Records from a data source
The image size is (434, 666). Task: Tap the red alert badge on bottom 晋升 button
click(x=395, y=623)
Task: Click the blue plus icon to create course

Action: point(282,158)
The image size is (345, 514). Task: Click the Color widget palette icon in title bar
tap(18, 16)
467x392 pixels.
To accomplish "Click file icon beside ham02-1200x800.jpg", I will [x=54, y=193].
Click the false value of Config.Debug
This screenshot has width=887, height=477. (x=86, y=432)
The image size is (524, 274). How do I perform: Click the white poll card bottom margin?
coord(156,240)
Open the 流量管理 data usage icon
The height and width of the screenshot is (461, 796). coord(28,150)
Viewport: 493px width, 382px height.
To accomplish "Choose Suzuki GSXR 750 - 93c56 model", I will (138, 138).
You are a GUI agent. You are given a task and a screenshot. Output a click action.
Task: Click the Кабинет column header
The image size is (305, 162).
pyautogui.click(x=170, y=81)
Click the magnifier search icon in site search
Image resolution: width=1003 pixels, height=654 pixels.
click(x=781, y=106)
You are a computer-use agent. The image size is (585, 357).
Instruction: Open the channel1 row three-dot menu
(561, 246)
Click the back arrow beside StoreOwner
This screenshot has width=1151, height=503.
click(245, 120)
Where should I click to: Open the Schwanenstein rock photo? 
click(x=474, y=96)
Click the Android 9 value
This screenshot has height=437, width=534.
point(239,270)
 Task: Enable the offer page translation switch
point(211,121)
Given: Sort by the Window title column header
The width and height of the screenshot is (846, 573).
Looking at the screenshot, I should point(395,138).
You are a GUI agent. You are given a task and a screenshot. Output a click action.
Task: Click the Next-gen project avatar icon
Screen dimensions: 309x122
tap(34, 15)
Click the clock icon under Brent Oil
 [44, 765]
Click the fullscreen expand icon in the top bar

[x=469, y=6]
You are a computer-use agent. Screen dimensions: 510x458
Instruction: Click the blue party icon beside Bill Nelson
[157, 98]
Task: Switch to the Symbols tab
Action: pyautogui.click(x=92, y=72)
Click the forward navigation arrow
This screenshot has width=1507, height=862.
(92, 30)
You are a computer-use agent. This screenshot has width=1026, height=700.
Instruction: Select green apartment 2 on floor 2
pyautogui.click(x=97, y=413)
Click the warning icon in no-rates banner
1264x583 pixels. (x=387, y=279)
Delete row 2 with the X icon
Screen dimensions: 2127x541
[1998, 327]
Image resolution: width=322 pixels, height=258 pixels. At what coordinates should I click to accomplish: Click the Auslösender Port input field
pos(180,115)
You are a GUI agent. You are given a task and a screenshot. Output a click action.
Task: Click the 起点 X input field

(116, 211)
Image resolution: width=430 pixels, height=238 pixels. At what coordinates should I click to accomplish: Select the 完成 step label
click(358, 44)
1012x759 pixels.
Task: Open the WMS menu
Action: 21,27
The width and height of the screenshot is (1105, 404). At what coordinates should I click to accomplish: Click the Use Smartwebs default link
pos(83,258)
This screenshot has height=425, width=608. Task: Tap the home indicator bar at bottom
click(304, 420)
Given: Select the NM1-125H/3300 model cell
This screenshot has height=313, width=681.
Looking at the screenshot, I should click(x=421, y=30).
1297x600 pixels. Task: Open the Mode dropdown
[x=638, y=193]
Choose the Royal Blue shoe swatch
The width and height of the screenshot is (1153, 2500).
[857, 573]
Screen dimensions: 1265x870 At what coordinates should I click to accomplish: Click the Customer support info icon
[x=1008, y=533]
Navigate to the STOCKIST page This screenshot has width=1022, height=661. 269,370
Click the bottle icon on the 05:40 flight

■ **Problem**
Make an exact copy of every line in the data.

■ **Solution to this exercise**
The image size is (434, 666). Task: Tap the red alert badge on bottom 晋升 button
click(x=395, y=623)
Task: Click the blue plus icon to create course

Action: point(282,158)
The image size is (345, 514). Task: Click the Color widget palette icon in title bar
tap(18, 16)
467x392 pixels.
To accomplish "Click file icon beside ham02-1200x800.jpg", I will [x=54, y=193].
Click the false value of Config.Debug
This screenshot has width=887, height=477. (x=86, y=432)
The image size is (524, 274). How do I perform: Click the white poll card bottom margin?
coord(156,240)
Open the 流量管理 data usage icon
The height and width of the screenshot is (461, 796). coord(28,150)
Viewport: 493px width, 382px height.
To accomplish "Choose Suzuki GSXR 750 - 93c56 model", I will (138, 138).
You are a GUI agent. You are given a task and a screenshot. Output a click action.
Task: Click the Кабинет column header
The image size is (305, 162).
pyautogui.click(x=170, y=81)
Click the magnifier search icon in site search
Image resolution: width=1003 pixels, height=654 pixels.
click(x=781, y=106)
You are a computer-use agent. The image size is (585, 357).
Instruction: Open the channel1 row three-dot menu
(561, 246)
Click the back arrow beside StoreOwner
This screenshot has width=1151, height=503.
click(245, 120)
Where should I click to: Open the Schwanenstein rock photo? 
click(x=474, y=96)
Click the Android 9 value
This screenshot has height=437, width=534.
point(239,270)
 Task: Enable the offer page translation switch
point(211,121)
Given: Sort by the Window title column header
The width and height of the screenshot is (846, 573).
Looking at the screenshot, I should point(395,138).
You are a GUI agent. You are given a task and a screenshot. Output a click action.
Task: Click the Next-gen project avatar icon
Screen dimensions: 309x122
tap(34, 15)
Click the clock icon under Brent Oil
 [44, 765]
Click the fullscreen expand icon in the top bar

[x=469, y=6]
You are a computer-use agent. Screen dimensions: 510x458
Instruction: Click the blue party icon beside Bill Nelson
[157, 98]
Task: Switch to the Symbols tab
Action: pyautogui.click(x=92, y=72)
Click the forward navigation arrow
This screenshot has width=1507, height=862.
(92, 30)
You are a computer-use agent. This screenshot has width=1026, height=700.
Instruction: Select green apartment 2 on floor 2
pyautogui.click(x=97, y=413)
Click the warning icon in no-rates banner
1264x583 pixels. (x=387, y=279)
Delete row 2 with the X icon
Screen dimensions: 2127x541
[1998, 327]
Image resolution: width=322 pixels, height=258 pixels. At what coordinates should I click to accomplish: Click the Auslösender Port input field
pos(180,115)
You are a GUI agent. You are given a task and a screenshot. Output a click action.
Task: Click the 起点 X input field

(116, 211)
Image resolution: width=430 pixels, height=238 pixels. At what coordinates should I click to accomplish: Select the 完成 step label
click(358, 44)
1012x759 pixels.
Task: Open the WMS menu
Action: 21,27
The width and height of the screenshot is (1105, 404). At what coordinates should I click to accomplish: Click the Use Smartwebs default link
pos(83,258)
This screenshot has height=425, width=608. Task: Tap the home indicator bar at bottom
click(304, 420)
Given: Select the NM1-125H/3300 model cell
This screenshot has height=313, width=681.
Looking at the screenshot, I should click(x=421, y=30).
1297x600 pixels. Task: Open the Mode dropdown
[x=638, y=193]
Choose the Royal Blue shoe swatch
The width and height of the screenshot is (1153, 2500).
[857, 573]
Screen dimensions: 1265x870 At what coordinates should I click to accomplish: Click the Customer support info icon
[x=1008, y=533]
Navigate to the STOCKIST page This screenshot has width=1022, height=661. 269,370
Click the bottle icon on the 05:40 flight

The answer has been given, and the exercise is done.